** Entries supplied **

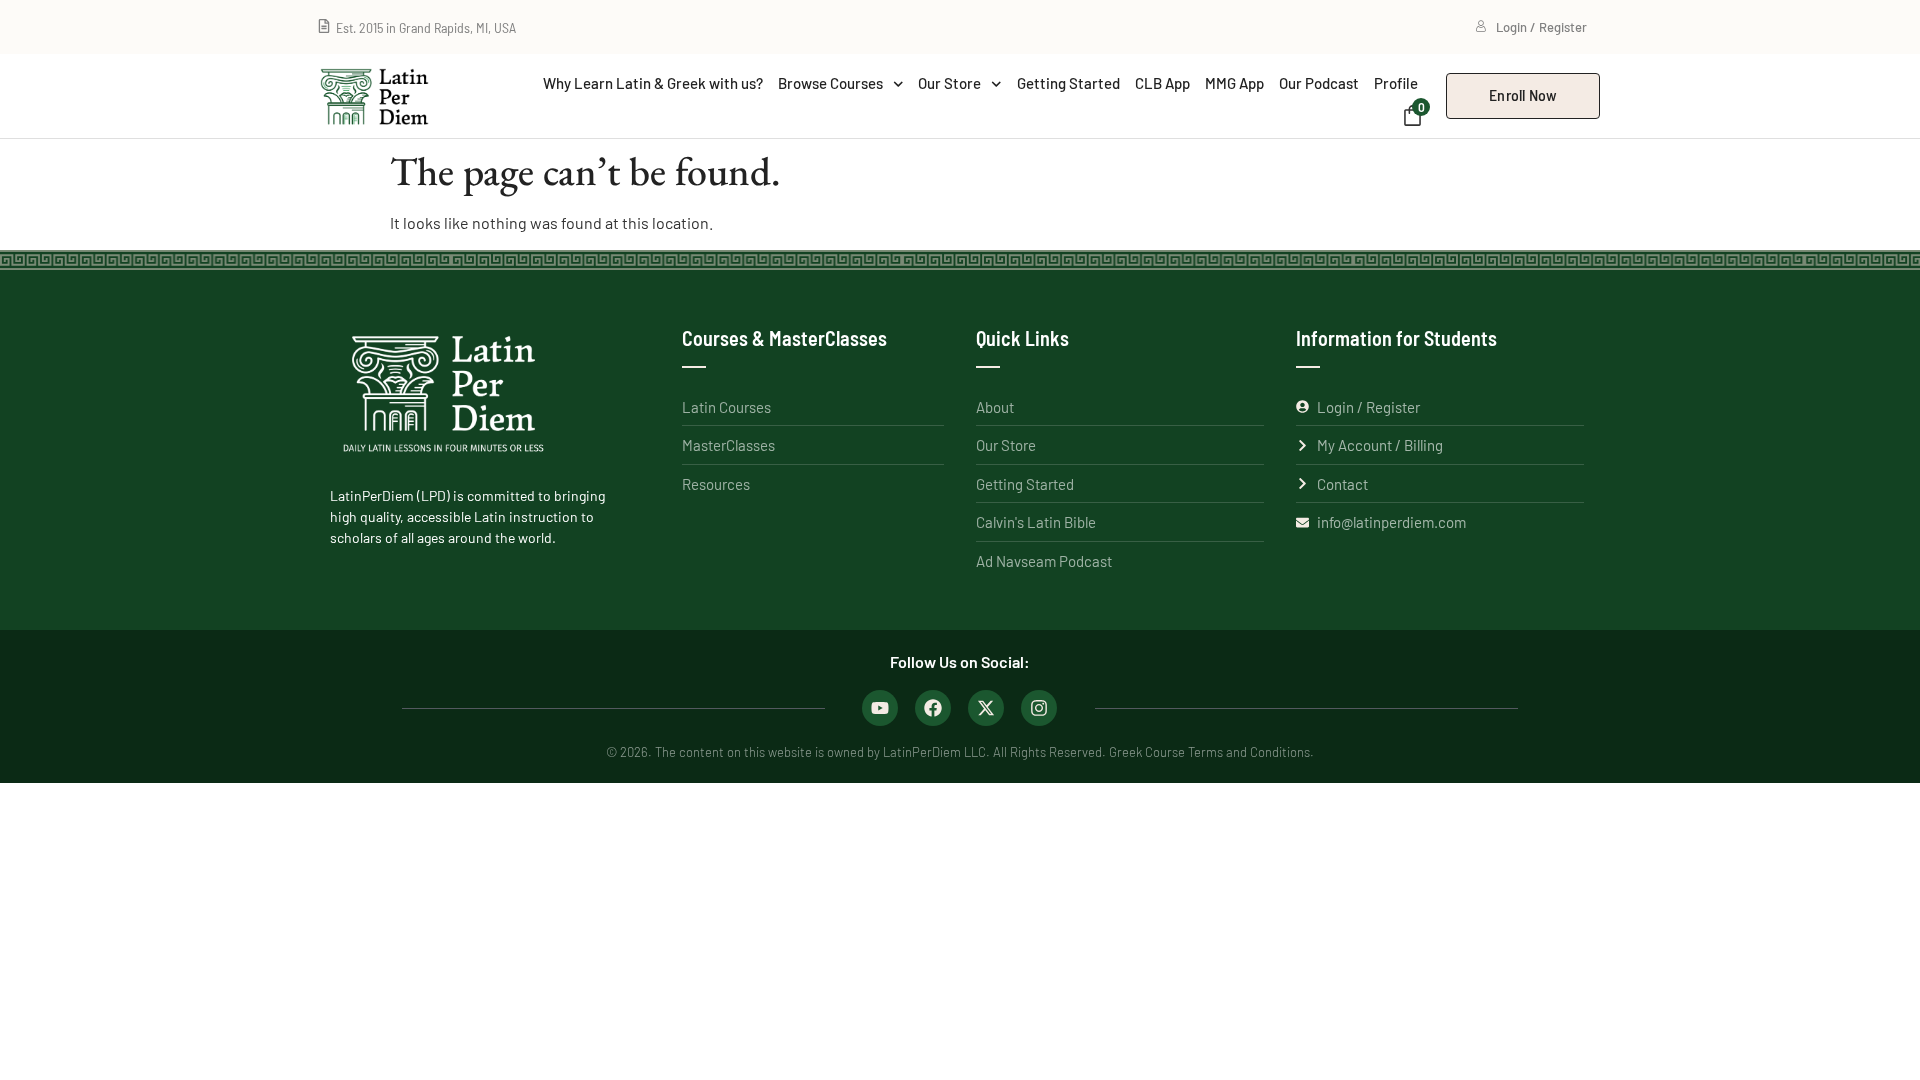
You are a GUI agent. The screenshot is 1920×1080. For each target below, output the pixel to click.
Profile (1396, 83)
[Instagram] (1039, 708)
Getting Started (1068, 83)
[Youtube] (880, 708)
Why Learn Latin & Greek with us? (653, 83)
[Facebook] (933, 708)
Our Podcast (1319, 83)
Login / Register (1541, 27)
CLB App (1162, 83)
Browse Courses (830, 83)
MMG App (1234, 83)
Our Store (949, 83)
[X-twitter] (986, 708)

* * *

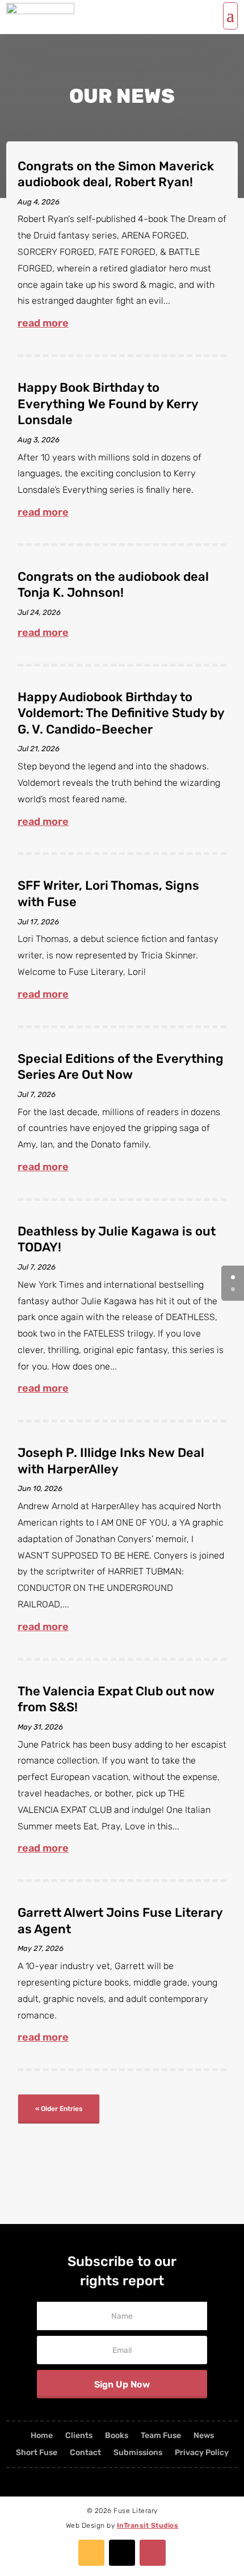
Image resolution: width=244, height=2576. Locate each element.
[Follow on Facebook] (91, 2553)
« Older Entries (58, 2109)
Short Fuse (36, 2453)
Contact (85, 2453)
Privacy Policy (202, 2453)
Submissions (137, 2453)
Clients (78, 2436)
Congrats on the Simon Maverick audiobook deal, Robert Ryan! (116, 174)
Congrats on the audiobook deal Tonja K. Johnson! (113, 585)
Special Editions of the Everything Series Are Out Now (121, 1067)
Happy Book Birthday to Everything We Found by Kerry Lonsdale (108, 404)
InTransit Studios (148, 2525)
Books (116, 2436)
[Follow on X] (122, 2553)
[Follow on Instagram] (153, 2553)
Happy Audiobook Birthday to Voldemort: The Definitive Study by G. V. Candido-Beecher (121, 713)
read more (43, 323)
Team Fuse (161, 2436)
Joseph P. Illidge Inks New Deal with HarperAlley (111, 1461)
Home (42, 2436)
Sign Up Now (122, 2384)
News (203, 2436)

** Task objective **
From the records above, transcribe exactly the run of lines that opens with the line holding "You are a GUI" and closes with the line holding "[X-twitter] (986, 708)", both included.

** Solution to this task **
You are a GUI agent. The screenshot is 1920×1080. For each target below, output the pixel to click.
Profile (1396, 83)
[Instagram] (1039, 708)
Getting Started (1068, 83)
[Youtube] (880, 708)
Why Learn Latin & Greek with us? (653, 83)
[Facebook] (933, 708)
Our Podcast (1319, 83)
Login / Register (1541, 27)
CLB App (1162, 83)
Browse Courses (830, 83)
MMG App (1234, 83)
Our Store (949, 83)
[X-twitter] (986, 708)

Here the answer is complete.